Signed-off-by: Andrei Shedko <a.shedko@samsung.com>
---
 libs/cker/include/cker/operation/Conv.h | 40 ++++++++++++++++-----------------
 1 file changed, 20 insertions(+), 20 deletions(-)

diff --git a/libs/cker/include/cker/operation/Conv.h b/libs/cker/include/cker/operation/Conv.h
index e494f0e..d232dbc 100644
--- a/libs/cker/include/cker/operation/Conv.h
+++ b/libs/cker/include/cker/operation/Conv.h
@@ -95,18 +95,18 @@ inline void Conv(const ConvParams &params, const Shape &input_shape, const float
           {
             for (int filter_x = 0; filter_x < filter_width; ++filter_x)
             {
-              for (int in_channel = 0; in_channel < input_depth; ++in_channel)
+              const int in_x = in_x_origin + dilation_width_factor * filter_x;
+              const int in_y = in_y_origin + dilation_height_factor * filter_y;
+              // If the location is outside the bounds of the input image,
+              // use zero as a default value.
+              if ((in_x >= 0) && (in_x < input_width) && (in_y >= 0) && (in_y < input_height))
               {
-                const int in_x = in_x_origin + dilation_width_factor * filter_x;
-                const int in_y = in_y_origin + dilation_height_factor * filter_y;
-                // If the location is outside the bounds of the input image,
-                // use zero as a default value.
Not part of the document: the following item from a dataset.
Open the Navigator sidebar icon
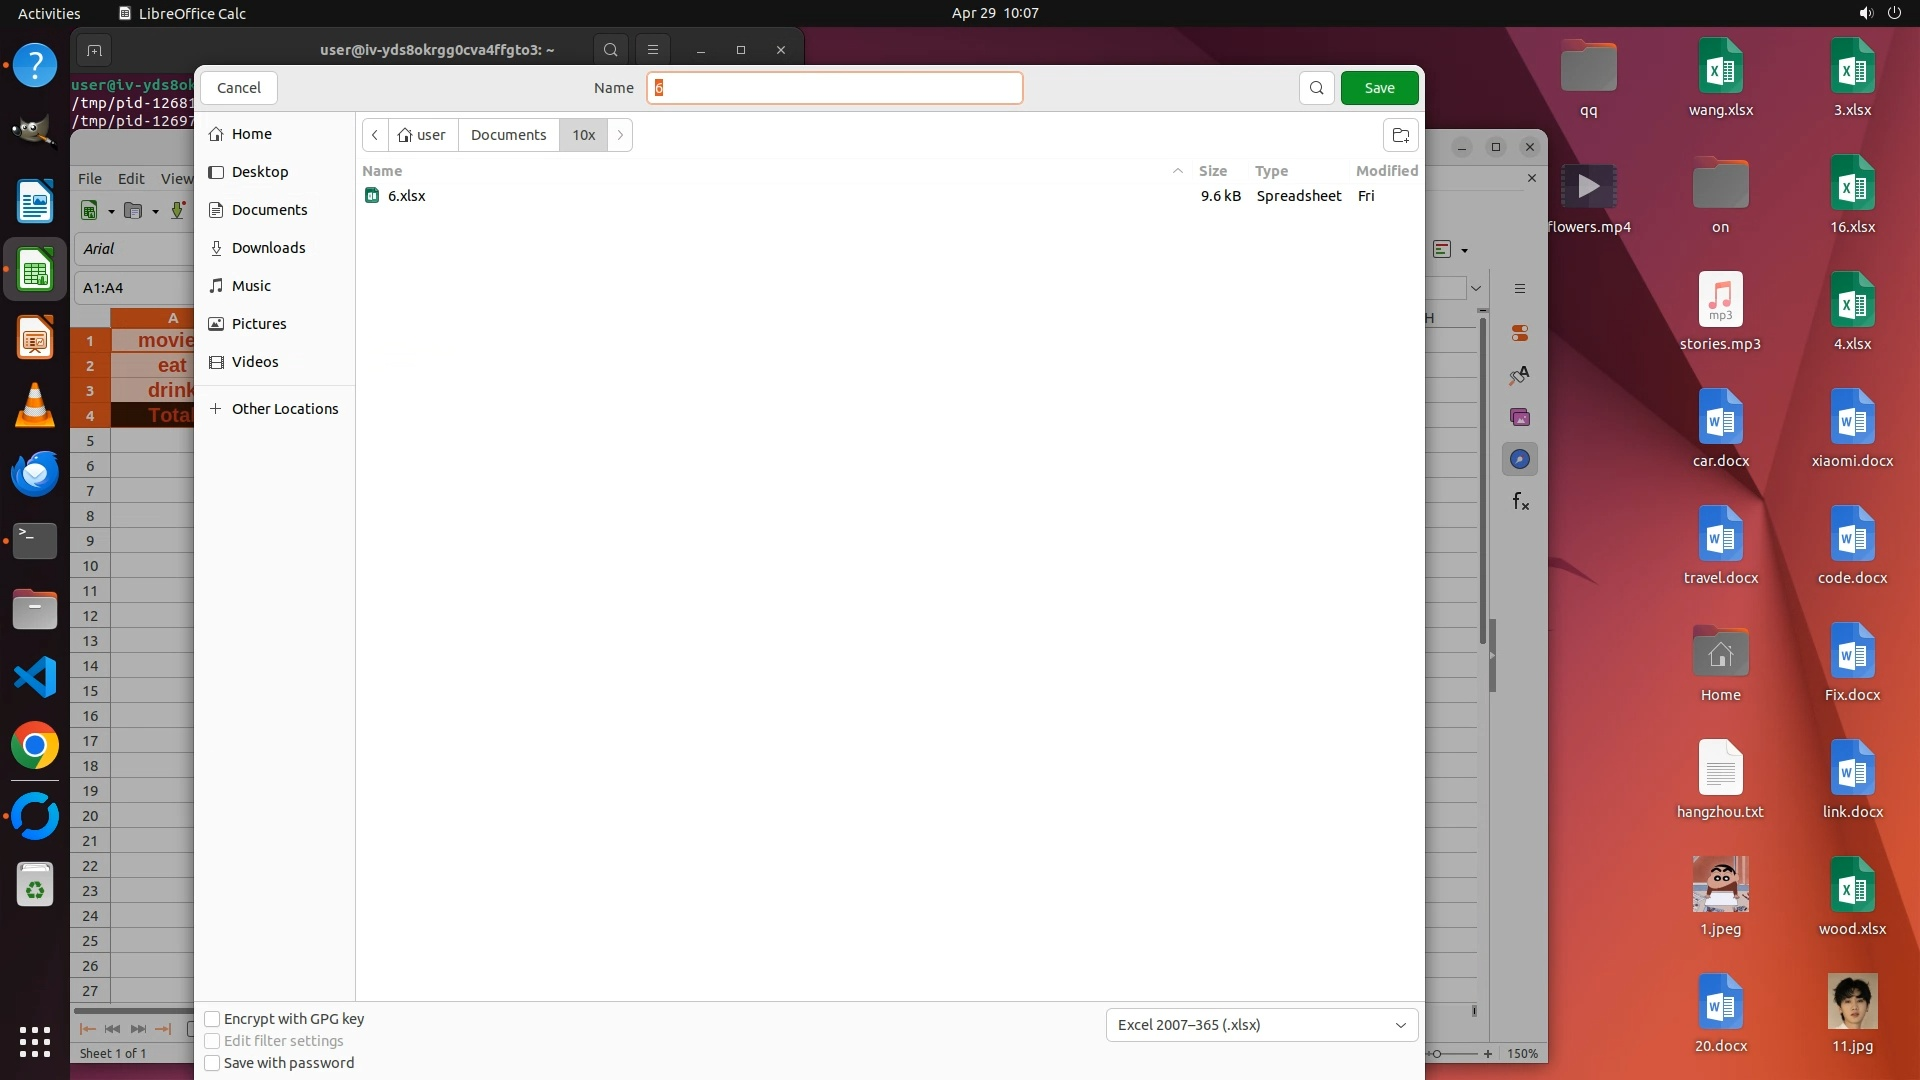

-                if ((in_x >= 0) && (in_x < input_width) && (in_y >= 0) && (in_y < input_height))
+                const int in_offset = Offset(input_shape, batch, in_y, in_x, 0);
+                const int filter_offset = Offset(filter_shape, out_channel, filter_y, filter_x, 0);
+                for (int in_channel = 0; in_channel < input_depth; ++in_channel)
                 {
-                  float input_value =
-                      input_data[Offset(input_shape, batch, in_y, in_x, in_channel)];
-                  float filter_value = filter_data[Offset(filter_shape, out_channel, filter_y,
-                                                          filter_x, in_channel)];
+                  float input_value = input_data[in_offset + in_channel];
+                  float filter_value = filter_data[filter_offset + in_channel];
                   total += (input_value * filter_value);
                 }
               }
@@ -176,18 +176,18 @@ inline void Conv(const ConvParams &params, const Shape &input_shape, const uint8
           {
             for (int filter_x = 0; filter_x < filter_width; ++filter_x)
             {
-              for (int in_channel = 0; in_channel < input_depth; ++in_channel)
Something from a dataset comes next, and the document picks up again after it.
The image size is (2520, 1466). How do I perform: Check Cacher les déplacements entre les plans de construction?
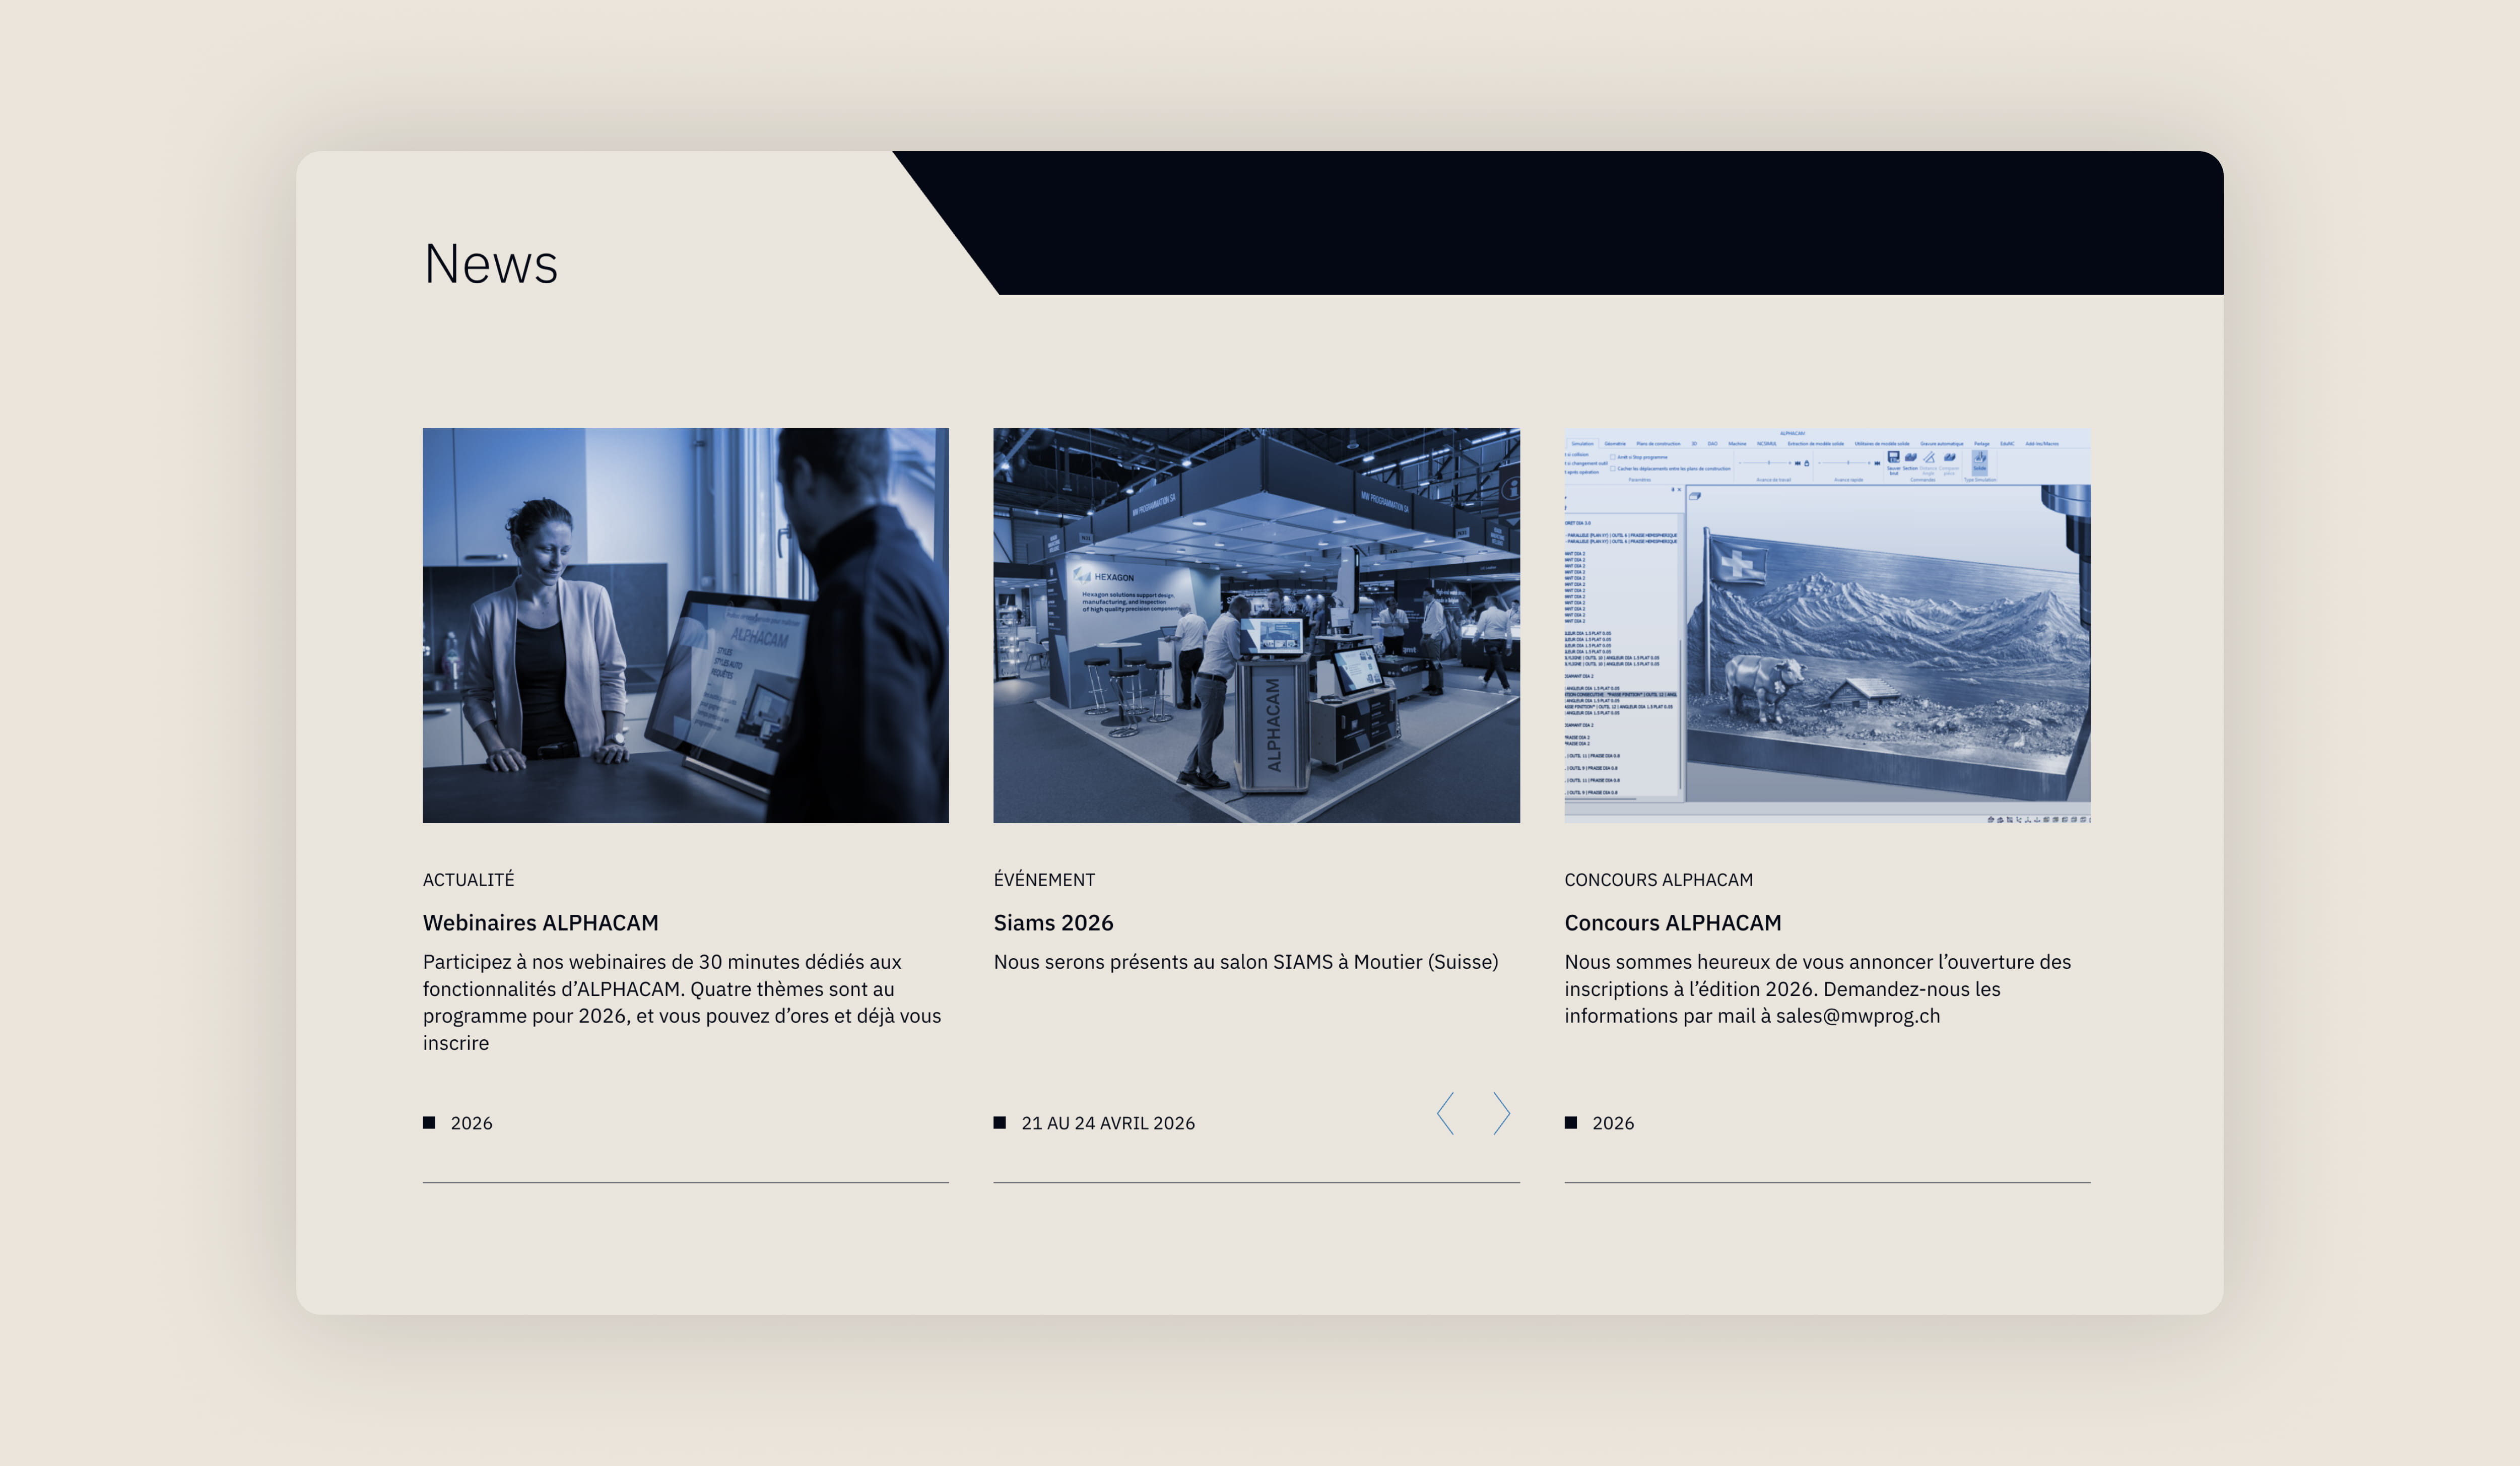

+              const int in_x = in_x_origin + dilation_width_factor * filter_x;
+              const int in_y = in_y_origin + dilation_height_factor * filter_y;
+              // If the location is outside the bounds of the input image,
+              // use zero as a default value.
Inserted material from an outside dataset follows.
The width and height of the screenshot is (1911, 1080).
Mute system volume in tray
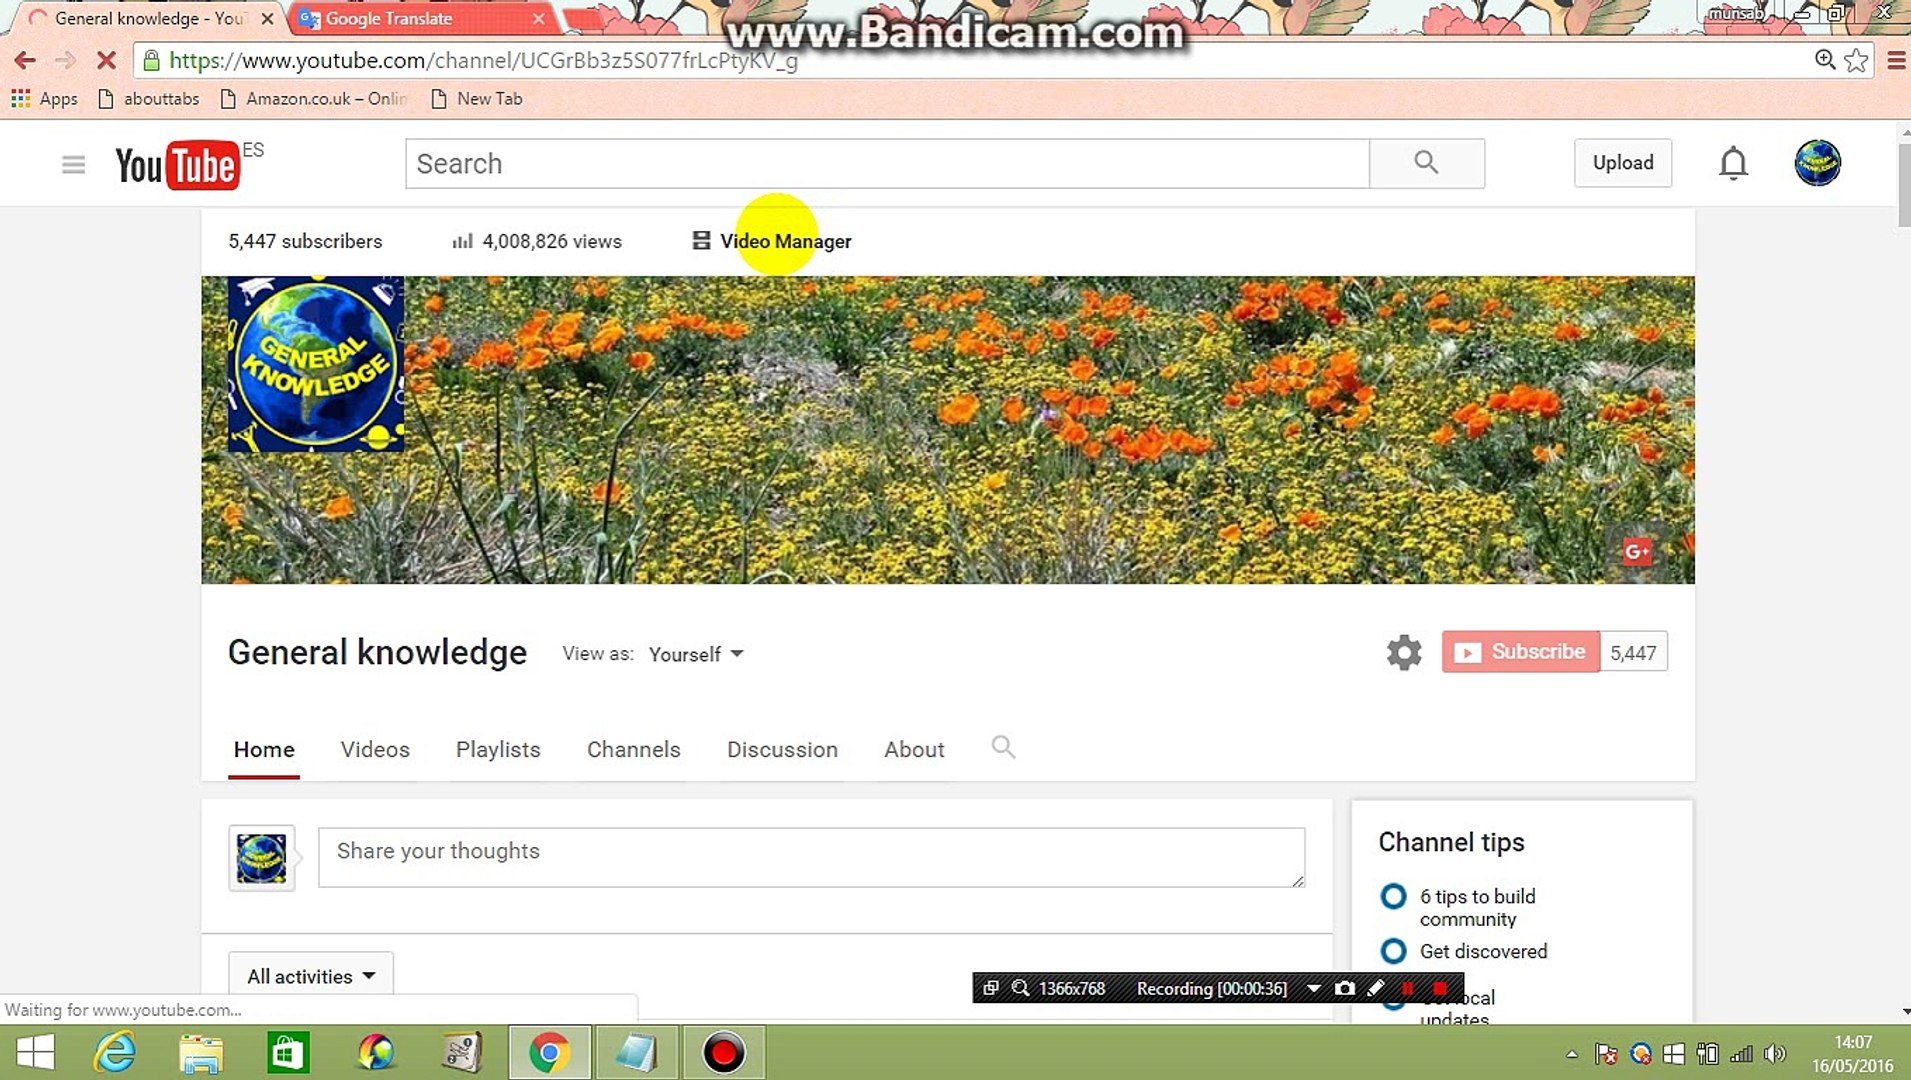(1776, 1053)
+              const int in_base = Offset(input_shape, batch, in_y, in_x, 0);
+              const int filter_base = Offset(filter_shape, out_channel, filter_y, filter_x, 0);
+              if ((in_x >= 0) && (in_x < input_width) && (in_y >= 0) && (in_y < input_height))
               {
-                const int in_x = in_x_origin + dilation_width_factor * filter_x;
-                const int in_y = in_y_origin + dilation_height_factor * filter_y;
-                // If the location is outside the bounds of the input image,
-                // use zero as a default value.
-                if ((in_x >= 0) && (in_x < input_width) && (in_y >= 0) && (in_y < input_height))
+                for (int in_channel = 0; in_channel < input_depth; in_channel++)
                 {
-                  int32_t input_val =
-                      input_data[Offset(input_shape, batch, in_y, in_x, in_channel)];
-                  int32_t filter_val = filter_data[Offset(filter_shape, out_channel, filter_y,
-                                                          filter_x, in_channel)];
+                  int32_t input_val = input_data[in_channel + in_base];
+                  int32_t filter_val = filter_data[in_channel + filter_base];
                   acc += (filter_val + filter_offset) * (input_val + input_offset);
                 }
               }
-- 
2.7.4